#### Information given
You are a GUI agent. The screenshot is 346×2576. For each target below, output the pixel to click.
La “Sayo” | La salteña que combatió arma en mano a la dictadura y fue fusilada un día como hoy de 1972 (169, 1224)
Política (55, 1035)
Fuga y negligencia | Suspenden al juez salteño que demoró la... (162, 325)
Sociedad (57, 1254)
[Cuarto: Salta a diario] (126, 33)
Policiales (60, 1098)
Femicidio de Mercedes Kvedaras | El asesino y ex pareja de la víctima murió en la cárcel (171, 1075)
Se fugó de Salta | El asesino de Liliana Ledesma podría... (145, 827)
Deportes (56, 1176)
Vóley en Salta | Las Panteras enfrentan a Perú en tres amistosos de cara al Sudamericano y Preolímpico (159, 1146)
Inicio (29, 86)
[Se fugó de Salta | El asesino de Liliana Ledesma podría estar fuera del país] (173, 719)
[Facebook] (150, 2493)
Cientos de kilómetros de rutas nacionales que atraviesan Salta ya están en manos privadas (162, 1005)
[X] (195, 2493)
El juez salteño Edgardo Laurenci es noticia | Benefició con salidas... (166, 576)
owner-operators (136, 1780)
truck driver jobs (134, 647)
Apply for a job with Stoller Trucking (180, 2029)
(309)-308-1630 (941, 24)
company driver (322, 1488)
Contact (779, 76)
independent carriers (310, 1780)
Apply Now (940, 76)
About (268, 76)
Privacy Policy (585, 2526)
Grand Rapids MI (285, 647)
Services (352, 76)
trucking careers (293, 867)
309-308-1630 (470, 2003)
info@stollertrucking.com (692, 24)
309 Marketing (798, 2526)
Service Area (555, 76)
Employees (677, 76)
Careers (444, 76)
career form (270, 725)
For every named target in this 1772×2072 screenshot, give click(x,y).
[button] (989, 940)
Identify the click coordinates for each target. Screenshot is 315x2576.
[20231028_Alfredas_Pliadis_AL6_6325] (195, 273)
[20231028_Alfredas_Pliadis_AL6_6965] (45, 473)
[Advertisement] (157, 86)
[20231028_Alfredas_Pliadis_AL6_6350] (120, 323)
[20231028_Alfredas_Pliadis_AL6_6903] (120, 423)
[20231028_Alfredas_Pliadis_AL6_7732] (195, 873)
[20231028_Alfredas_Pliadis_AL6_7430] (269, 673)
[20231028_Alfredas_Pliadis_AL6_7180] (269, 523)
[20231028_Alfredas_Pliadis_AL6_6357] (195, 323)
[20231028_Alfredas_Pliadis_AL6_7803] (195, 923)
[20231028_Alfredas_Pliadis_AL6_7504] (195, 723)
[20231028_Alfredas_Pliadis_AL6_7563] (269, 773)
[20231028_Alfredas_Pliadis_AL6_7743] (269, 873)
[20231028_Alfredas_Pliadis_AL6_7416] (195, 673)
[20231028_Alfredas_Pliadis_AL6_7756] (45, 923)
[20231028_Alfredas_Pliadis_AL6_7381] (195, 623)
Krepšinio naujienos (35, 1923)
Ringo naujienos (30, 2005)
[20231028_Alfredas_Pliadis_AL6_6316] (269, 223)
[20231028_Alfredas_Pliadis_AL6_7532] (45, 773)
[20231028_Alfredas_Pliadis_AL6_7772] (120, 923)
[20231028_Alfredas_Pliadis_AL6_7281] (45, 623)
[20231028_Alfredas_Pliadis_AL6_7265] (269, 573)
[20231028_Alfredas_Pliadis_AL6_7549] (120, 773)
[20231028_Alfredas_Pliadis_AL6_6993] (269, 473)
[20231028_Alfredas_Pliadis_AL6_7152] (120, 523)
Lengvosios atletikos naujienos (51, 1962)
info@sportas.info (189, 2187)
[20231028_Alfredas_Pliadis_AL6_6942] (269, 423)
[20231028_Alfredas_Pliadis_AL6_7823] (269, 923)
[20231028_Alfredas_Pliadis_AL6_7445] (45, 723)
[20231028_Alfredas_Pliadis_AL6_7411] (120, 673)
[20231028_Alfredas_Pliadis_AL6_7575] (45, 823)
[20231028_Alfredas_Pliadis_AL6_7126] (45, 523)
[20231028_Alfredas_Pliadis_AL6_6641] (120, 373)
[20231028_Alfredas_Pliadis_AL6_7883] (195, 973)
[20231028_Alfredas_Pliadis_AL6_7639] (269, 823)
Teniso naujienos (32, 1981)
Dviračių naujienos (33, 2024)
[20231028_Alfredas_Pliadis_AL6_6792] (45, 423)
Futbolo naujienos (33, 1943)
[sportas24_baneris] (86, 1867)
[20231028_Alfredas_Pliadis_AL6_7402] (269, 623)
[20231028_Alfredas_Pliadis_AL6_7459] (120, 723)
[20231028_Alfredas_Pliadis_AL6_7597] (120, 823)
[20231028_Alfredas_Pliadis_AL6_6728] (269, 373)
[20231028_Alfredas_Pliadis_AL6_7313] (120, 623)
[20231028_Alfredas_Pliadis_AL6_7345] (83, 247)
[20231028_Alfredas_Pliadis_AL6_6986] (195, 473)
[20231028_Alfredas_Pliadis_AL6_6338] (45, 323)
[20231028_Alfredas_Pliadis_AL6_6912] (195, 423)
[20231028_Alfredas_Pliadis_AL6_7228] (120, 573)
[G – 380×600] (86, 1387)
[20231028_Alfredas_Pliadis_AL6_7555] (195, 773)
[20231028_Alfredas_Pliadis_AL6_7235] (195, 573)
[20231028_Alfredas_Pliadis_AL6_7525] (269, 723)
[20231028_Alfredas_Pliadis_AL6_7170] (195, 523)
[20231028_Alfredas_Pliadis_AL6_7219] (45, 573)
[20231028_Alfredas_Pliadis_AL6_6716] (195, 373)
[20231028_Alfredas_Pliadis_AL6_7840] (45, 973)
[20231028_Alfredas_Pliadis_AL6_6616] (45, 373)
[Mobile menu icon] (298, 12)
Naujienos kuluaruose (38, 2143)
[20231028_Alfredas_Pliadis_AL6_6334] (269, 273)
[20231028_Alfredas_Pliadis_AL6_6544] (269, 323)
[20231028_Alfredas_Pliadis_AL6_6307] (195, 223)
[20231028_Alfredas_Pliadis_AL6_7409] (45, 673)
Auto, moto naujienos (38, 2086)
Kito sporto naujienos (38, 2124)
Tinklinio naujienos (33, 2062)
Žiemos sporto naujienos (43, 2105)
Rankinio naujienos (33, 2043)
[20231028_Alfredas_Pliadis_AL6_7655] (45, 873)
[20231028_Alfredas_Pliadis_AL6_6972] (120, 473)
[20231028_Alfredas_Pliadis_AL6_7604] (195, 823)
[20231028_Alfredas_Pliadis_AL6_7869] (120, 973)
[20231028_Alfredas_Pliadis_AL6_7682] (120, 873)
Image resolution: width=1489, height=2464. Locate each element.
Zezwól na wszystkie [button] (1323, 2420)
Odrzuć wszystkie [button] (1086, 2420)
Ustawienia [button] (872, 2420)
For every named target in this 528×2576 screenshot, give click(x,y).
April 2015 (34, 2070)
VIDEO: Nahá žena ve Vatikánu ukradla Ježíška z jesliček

#### Activity
Exact copies of every record are required, so retype them in full.

#### Result of this task
You are a GUI agent. The screenshot is 346×2576. For each target below, output the pixel to click.
La “Sayo” | La salteña que combatió arma en mano a la dictadura y fue fusilada un día como hoy de 1972 (169, 1224)
Política (55, 1035)
Fuga y negligencia | Suspenden al juez salteño que demoró la... (162, 325)
Sociedad (57, 1254)
[Cuarto: Salta a diario] (126, 33)
Policiales (60, 1098)
Femicidio de Mercedes Kvedaras | El asesino y ex pareja de la víctima murió en la cárcel (171, 1075)
Se fugó de Salta | El asesino de Liliana Ledesma podría... (145, 827)
Deportes (56, 1176)
Vóley en Salta | Las Panteras enfrentan a Perú en tres amistosos de cara al Sudamericano y Preolímpico (159, 1146)
Inicio (29, 86)
[Se fugó de Salta | El asesino de Liliana Ledesma podría estar fuera del país] (173, 719)
[Facebook] (150, 2493)
Cientos de kilómetros de rutas nacionales que atraviesan Salta ya están en manos privadas (162, 1005)
[X] (195, 2493)
El juez salteño Edgardo Laurenci es noticia | Benefició con salidas... (166, 576)
owner-operators (136, 1780)
truck driver jobs (134, 647)
Apply for a job with Stoller Trucking (180, 2029)
(309)-308-1630 (941, 24)
company driver (322, 1488)
Contact (779, 76)
independent carriers (310, 1780)
Apply Now (940, 76)
About (268, 76)
Privacy Policy (585, 2526)
Grand Rapids MI (285, 647)
Services (352, 76)
trucking careers (293, 867)
309-308-1630 (470, 2003)
info@stollertrucking.com (692, 24)
309 Marketing (798, 2526)
Service Area (555, 76)
Employees (677, 76)
Careers (444, 76)
career form (270, 725)
For every named target in this 1772×2072 screenshot, give click(x,y).
[button] (989, 940)
Identify the click coordinates for each target. Screenshot is 315x2576.
[20231028_Alfredas_Pliadis_AL6_6325] (195, 273)
[20231028_Alfredas_Pliadis_AL6_6965] (45, 473)
[Advertisement] (157, 86)
[20231028_Alfredas_Pliadis_AL6_6350] (120, 323)
[20231028_Alfredas_Pliadis_AL6_6903] (120, 423)
[20231028_Alfredas_Pliadis_AL6_7732] (195, 873)
[20231028_Alfredas_Pliadis_AL6_7430] (269, 673)
[20231028_Alfredas_Pliadis_AL6_7180] (269, 523)
[20231028_Alfredas_Pliadis_AL6_6357] (195, 323)
[20231028_Alfredas_Pliadis_AL6_7803] (195, 923)
[20231028_Alfredas_Pliadis_AL6_7504] (195, 723)
[20231028_Alfredas_Pliadis_AL6_7563] (269, 773)
[20231028_Alfredas_Pliadis_AL6_7743] (269, 873)
[20231028_Alfredas_Pliadis_AL6_7416] (195, 673)
[20231028_Alfredas_Pliadis_AL6_7756] (45, 923)
[20231028_Alfredas_Pliadis_AL6_7381] (195, 623)
Krepšinio naujienos (35, 1923)
Ringo naujienos (30, 2005)
[20231028_Alfredas_Pliadis_AL6_6316] (269, 223)
[20231028_Alfredas_Pliadis_AL6_7532] (45, 773)
[20231028_Alfredas_Pliadis_AL6_7772] (120, 923)
[20231028_Alfredas_Pliadis_AL6_7281] (45, 623)
[20231028_Alfredas_Pliadis_AL6_7265] (269, 573)
[20231028_Alfredas_Pliadis_AL6_7549] (120, 773)
[20231028_Alfredas_Pliadis_AL6_6993] (269, 473)
[20231028_Alfredas_Pliadis_AL6_7152] (120, 523)
Lengvosios atletikos naujienos (51, 1962)
info@sportas.info (189, 2187)
[20231028_Alfredas_Pliadis_AL6_6942] (269, 423)
[20231028_Alfredas_Pliadis_AL6_7823] (269, 923)
[20231028_Alfredas_Pliadis_AL6_7445] (45, 723)
[20231028_Alfredas_Pliadis_AL6_7411] (120, 673)
[20231028_Alfredas_Pliadis_AL6_7575] (45, 823)
[20231028_Alfredas_Pliadis_AL6_7126] (45, 523)
[20231028_Alfredas_Pliadis_AL6_6641] (120, 373)
[20231028_Alfredas_Pliadis_AL6_7883] (195, 973)
[20231028_Alfredas_Pliadis_AL6_7639] (269, 823)
Teniso naujienos (32, 1981)
Dviračių naujienos (33, 2024)
[20231028_Alfredas_Pliadis_AL6_6792] (45, 423)
Futbolo naujienos (33, 1943)
[sportas24_baneris] (86, 1867)
[20231028_Alfredas_Pliadis_AL6_7402] (269, 623)
[20231028_Alfredas_Pliadis_AL6_7459] (120, 723)
[20231028_Alfredas_Pliadis_AL6_7597] (120, 823)
[20231028_Alfredas_Pliadis_AL6_6728] (269, 373)
[20231028_Alfredas_Pliadis_AL6_7313] (120, 623)
[20231028_Alfredas_Pliadis_AL6_7345] (83, 247)
[20231028_Alfredas_Pliadis_AL6_6986] (195, 473)
[20231028_Alfredas_Pliadis_AL6_6338] (45, 323)
[20231028_Alfredas_Pliadis_AL6_6912] (195, 423)
[20231028_Alfredas_Pliadis_AL6_7228] (120, 573)
[G – 380×600] (86, 1387)
[20231028_Alfredas_Pliadis_AL6_7555] (195, 773)
[20231028_Alfredas_Pliadis_AL6_7235] (195, 573)
[20231028_Alfredas_Pliadis_AL6_7525] (269, 723)
[20231028_Alfredas_Pliadis_AL6_7170] (195, 523)
[20231028_Alfredas_Pliadis_AL6_7219] (45, 573)
[20231028_Alfredas_Pliadis_AL6_6716] (195, 373)
[20231028_Alfredas_Pliadis_AL6_7840] (45, 973)
[20231028_Alfredas_Pliadis_AL6_6616] (45, 373)
[Mobile menu icon] (298, 12)
Naujienos kuluaruose (38, 2143)
[20231028_Alfredas_Pliadis_AL6_6334] (269, 273)
[20231028_Alfredas_Pliadis_AL6_6544] (269, 323)
[20231028_Alfredas_Pliadis_AL6_6307] (195, 223)
[20231028_Alfredas_Pliadis_AL6_7409] (45, 673)
Auto, moto naujienos (38, 2086)
Kito sporto naujienos (38, 2124)
Tinklinio naujienos (33, 2062)
Žiemos sporto naujienos (43, 2105)
Rankinio naujienos (33, 2043)
[20231028_Alfredas_Pliadis_AL6_7655] (45, 873)
[20231028_Alfredas_Pliadis_AL6_6972] (120, 473)
[20231028_Alfredas_Pliadis_AL6_7604] (195, 823)
[20231028_Alfredas_Pliadis_AL6_7869] (120, 973)
[20231028_Alfredas_Pliadis_AL6_7682] (120, 873)
Image resolution: width=1489, height=2464. Locate each element.
Zezwól na wszystkie [button] (1323, 2420)
Odrzuć wszystkie [button] (1086, 2420)
Ustawienia [button] (872, 2420)
For every named target in this 528×2576 screenshot, give click(x,y).
April 2015 (34, 2070)
VIDEO: Nahá žena ve Vatikánu ukradla Ježíška z jesliček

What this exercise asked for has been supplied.